Di wilayah perdesaan, masyarakat memiliki keterbatasan sumber informasi, hiburan, hingga infrastruktur. Selain itu, keterbatasan kemampuan ponsel pun jadi masalah tersendiri. Aplikasi yang memberikan segala layanan adalah jawaban bagi masyarakat ini. Ketika WeChat lahir, keterbatasan akses itu diatasi.
Menurut Yanes, WeChat sukses mentransformasi kanal komunikasi dan infrastruktur masyarakat Cina. Bukan sebatas menyediakan layanan pesan instan, melainkan segala layanan yang dibutuhkan. Mulai dari komunikasi, informasi, transportasi, keuangan, hingga hiburan.

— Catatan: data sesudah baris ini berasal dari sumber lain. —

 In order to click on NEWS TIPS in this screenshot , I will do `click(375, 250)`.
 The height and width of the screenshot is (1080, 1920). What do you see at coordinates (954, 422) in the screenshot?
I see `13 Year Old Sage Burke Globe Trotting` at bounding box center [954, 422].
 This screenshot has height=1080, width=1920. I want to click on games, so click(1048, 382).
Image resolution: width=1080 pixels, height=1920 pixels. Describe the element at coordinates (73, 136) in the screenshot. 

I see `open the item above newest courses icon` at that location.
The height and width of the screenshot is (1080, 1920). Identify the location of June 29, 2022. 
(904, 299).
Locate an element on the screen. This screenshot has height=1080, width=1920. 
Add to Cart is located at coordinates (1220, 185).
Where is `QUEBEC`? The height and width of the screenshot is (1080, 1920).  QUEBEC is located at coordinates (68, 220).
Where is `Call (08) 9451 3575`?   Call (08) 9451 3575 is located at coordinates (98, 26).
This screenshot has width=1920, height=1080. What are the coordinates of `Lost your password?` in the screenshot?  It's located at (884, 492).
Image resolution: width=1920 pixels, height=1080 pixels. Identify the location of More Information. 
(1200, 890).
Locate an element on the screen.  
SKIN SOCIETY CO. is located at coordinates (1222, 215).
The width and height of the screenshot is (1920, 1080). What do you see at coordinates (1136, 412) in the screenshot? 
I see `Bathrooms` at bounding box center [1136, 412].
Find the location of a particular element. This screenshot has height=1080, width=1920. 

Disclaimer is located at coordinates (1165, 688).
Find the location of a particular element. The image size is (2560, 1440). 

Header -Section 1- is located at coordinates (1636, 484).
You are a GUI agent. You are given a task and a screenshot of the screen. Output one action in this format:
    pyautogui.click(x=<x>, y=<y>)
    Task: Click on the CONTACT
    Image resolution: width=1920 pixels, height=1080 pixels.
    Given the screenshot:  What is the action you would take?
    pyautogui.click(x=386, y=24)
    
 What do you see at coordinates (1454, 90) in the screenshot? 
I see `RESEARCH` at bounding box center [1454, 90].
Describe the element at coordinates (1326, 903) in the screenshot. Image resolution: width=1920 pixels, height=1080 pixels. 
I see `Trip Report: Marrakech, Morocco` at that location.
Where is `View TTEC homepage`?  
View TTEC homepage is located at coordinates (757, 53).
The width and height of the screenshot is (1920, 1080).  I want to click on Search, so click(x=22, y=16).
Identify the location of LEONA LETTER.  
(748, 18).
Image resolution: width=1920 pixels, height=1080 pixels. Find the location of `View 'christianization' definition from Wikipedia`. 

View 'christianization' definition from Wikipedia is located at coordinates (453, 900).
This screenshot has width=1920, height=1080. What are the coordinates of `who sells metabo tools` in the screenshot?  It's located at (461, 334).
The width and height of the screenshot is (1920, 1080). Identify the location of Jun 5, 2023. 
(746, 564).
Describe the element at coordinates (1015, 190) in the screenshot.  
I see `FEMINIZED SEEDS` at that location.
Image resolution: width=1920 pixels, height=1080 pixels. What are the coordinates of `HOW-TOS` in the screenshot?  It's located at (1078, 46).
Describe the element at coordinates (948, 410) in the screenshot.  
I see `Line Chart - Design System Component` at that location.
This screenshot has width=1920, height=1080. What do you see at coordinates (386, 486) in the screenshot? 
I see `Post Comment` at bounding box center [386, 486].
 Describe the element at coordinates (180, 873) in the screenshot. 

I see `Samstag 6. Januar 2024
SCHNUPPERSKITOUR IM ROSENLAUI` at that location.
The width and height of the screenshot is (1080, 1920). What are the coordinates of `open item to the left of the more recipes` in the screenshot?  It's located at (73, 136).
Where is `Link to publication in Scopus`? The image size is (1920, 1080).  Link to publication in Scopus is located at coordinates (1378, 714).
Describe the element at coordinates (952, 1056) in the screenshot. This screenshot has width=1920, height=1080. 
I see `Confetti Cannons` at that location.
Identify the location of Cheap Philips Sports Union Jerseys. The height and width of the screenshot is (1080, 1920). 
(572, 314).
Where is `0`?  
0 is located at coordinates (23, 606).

WeChat tak berhenti di situ. Sejak 2017, mereka memperkenalkan mini program, konsep yang memungkinkan aplikasi buatan pihak luar bisa hidup dalam aplikasi WeChat. Dengan mini program, WeChat seakan-akan menjadi sistem operasi sendiri, pesaing Android atau iOS, yang menjadi rumah bagi beragam aplikasi. Bahkan, sejak pertengahan 2018, Google merilis gim yang jika diterjemahkan bernama “Guess My Sketch” di mini program milik WeChat.
Selain Google, ada pula JD yang merilis versi mini program dari layanannya. Bahkan, di kota-kota kecil di Cina, versi mini program JD lebih laku dibandingkan versi native e-commerce tersebut. Di tier 4 kota-kota di Cina, versi mini program JD menyumbang 34,7 persen akses ke e-commerce. Versi native hanya 26,6 persen.
Grab dan Go-Jek mungkin belum sesuper WeChat. Namun, kemungkinan ke arah itu sangat terbuka lebar. Irin sebagai pengguna mengatakan ia sangat mungkin mencoba jika saja Go-Jek merilis layanan chat—di luar chat sebagai bentuk komunikasi dengan driver Go-Jek. Ia juga mau menggunakannya sebagai medium komunikasi, terutama jika orang-orang di sekitarnya menggunakan aplikasi tersebut untuk chatting alias berpindah dari WhatsApp atau Line.